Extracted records

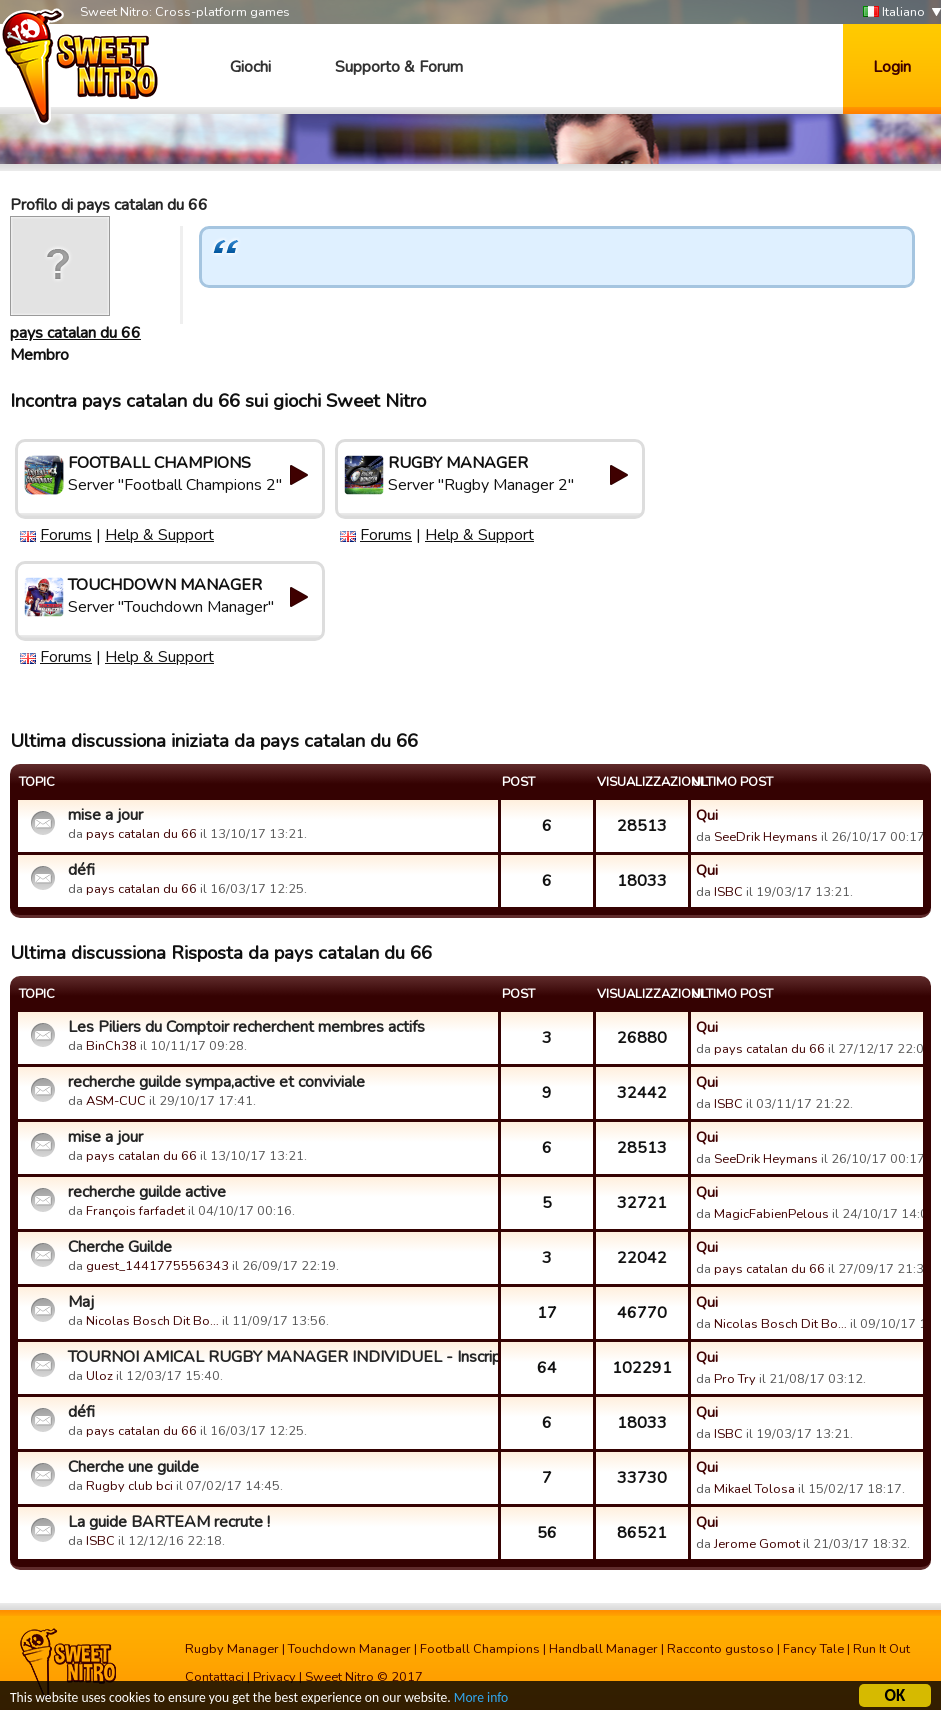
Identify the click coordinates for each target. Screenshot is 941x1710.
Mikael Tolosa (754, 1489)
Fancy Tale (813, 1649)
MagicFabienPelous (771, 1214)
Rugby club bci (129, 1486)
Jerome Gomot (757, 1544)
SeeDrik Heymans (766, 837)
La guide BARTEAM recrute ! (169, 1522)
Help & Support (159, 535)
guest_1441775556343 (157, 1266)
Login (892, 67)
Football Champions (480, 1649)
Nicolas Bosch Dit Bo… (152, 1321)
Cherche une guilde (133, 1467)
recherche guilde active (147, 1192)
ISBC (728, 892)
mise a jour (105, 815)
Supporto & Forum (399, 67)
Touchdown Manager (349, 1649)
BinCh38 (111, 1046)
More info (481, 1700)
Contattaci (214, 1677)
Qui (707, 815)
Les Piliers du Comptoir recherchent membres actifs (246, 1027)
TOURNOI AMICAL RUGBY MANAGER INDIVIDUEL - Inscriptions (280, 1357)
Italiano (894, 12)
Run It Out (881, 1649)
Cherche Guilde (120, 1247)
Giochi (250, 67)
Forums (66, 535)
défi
---
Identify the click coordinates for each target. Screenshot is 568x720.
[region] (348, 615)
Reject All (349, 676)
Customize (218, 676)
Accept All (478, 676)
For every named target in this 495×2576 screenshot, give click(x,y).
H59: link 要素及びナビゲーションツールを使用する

■ Prompt:
Express the data lines as a JSON list of strings, one string per line with blank lines omitted, starting at the line that contains "Screenshot is 941x1710." and ending at the line that contains "Qui (707, 815)".

■ In response:
[
  "Identify the click coordinates for each target. Screenshot is 941x1710.",
  "Mikael Tolosa (754, 1489)",
  "Fancy Tale (813, 1649)",
  "MagicFabienPelous (771, 1214)",
  "Rugby club bci (129, 1486)",
  "Jerome Gomot (757, 1544)",
  "SeeDrik Heymans (766, 837)",
  "La guide BARTEAM recrute ! (169, 1522)",
  "Help & Support (159, 535)",
  "guest_1441775556343 (157, 1266)",
  "Login (892, 67)",
  "Football Champions (480, 1649)",
  "Nicolas Bosch Dit Bo… (152, 1321)",
  "Cherche une guilde (133, 1467)",
  "recherche guilde active (147, 1192)",
  "ISBC (728, 892)",
  "mise a jour (105, 815)",
  "Supporto & Forum (399, 67)",
  "Touchdown Manager (349, 1649)",
  "BinCh38 (111, 1046)",
  "More info (481, 1700)",
  "Contattaci (214, 1677)",
  "Qui (707, 815)"
]